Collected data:

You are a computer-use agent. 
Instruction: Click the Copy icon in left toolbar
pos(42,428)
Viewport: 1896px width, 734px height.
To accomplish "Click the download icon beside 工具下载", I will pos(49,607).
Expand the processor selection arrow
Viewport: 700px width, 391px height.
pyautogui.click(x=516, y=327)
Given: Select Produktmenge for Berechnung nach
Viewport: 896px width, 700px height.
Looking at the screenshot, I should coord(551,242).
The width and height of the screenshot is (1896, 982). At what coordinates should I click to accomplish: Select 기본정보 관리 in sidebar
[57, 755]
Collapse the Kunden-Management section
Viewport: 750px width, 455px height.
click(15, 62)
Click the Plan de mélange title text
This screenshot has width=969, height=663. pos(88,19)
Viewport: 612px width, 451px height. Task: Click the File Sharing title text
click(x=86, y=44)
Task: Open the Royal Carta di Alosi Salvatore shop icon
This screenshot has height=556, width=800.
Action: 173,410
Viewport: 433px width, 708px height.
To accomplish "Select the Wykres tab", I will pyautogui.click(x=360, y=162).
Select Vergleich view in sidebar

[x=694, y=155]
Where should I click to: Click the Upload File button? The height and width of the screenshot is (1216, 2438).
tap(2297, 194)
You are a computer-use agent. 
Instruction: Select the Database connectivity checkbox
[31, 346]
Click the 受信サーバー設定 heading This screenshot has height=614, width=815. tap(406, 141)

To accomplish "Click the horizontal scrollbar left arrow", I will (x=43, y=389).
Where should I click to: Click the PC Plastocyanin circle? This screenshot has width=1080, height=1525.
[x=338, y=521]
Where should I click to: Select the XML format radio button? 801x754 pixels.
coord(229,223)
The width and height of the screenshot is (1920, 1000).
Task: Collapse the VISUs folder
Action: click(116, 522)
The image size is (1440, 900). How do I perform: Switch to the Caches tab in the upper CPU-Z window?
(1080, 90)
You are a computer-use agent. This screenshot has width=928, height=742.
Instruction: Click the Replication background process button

DESCRIPTION OF THE TASK:
Write out the lines of the records exactly, starting at the one holding "The image size" and ending with the last line, and include no others.

TASK OUTPUT:
The image size is (1440, 900). How do I perform: Switch to the Caches tab in the upper CPU-Z window?
(1080, 90)
You are a computer-use agent. This screenshot has width=928, height=742.
Instruction: Click the Replication background process button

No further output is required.